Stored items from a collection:
+---+
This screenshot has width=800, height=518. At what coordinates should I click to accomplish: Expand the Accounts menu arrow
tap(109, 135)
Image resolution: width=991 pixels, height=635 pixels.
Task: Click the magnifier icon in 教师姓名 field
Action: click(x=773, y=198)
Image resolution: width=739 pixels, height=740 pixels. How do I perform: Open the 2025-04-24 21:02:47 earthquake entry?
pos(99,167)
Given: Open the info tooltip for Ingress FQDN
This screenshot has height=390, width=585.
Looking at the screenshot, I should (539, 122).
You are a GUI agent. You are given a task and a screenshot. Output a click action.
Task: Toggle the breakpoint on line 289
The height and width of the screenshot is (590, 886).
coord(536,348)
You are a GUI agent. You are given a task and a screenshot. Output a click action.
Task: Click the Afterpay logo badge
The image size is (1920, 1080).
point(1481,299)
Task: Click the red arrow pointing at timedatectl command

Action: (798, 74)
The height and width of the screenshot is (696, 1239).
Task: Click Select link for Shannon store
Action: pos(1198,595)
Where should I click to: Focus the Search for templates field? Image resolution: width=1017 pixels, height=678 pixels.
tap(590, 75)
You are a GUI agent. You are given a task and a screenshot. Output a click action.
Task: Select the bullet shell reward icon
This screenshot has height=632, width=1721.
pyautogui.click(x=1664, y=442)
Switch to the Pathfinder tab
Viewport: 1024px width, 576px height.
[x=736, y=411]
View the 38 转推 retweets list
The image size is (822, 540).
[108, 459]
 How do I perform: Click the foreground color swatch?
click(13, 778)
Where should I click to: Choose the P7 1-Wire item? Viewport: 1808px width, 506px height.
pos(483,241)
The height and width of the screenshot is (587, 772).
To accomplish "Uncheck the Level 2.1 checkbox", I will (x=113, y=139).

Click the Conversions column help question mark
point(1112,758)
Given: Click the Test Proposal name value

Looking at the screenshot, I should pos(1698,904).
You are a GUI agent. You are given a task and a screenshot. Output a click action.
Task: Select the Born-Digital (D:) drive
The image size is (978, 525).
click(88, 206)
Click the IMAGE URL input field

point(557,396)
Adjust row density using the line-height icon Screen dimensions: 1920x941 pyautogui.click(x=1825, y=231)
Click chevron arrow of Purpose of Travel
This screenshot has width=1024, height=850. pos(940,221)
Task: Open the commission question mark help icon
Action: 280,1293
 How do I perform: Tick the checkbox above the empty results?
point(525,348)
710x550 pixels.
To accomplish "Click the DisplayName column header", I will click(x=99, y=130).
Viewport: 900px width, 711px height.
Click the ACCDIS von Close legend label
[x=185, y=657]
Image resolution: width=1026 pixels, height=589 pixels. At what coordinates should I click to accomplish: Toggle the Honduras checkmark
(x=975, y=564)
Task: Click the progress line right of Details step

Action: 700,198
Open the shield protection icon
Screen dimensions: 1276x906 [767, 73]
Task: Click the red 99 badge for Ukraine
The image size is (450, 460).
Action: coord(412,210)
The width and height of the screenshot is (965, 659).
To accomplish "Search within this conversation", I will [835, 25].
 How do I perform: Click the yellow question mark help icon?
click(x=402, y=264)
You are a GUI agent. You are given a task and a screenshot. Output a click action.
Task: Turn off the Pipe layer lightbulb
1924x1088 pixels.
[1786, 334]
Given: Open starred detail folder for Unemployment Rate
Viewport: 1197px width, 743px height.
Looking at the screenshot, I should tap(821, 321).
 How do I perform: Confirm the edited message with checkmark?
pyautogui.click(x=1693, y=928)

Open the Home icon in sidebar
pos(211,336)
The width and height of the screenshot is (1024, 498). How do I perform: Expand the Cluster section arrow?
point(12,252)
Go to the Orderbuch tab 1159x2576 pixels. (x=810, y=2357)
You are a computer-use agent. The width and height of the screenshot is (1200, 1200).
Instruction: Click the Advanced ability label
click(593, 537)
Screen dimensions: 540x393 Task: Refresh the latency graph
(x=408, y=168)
+---+
» STATED PROBLEM:
Please pull out every line of the items above that contains the word "question". Case counts.

» RESULT FOR THIS EXERCISE:
Click the Conversions column help question mark
Task: Open the commission question mark help icon
 How do I perform: Click the yellow question mark help icon?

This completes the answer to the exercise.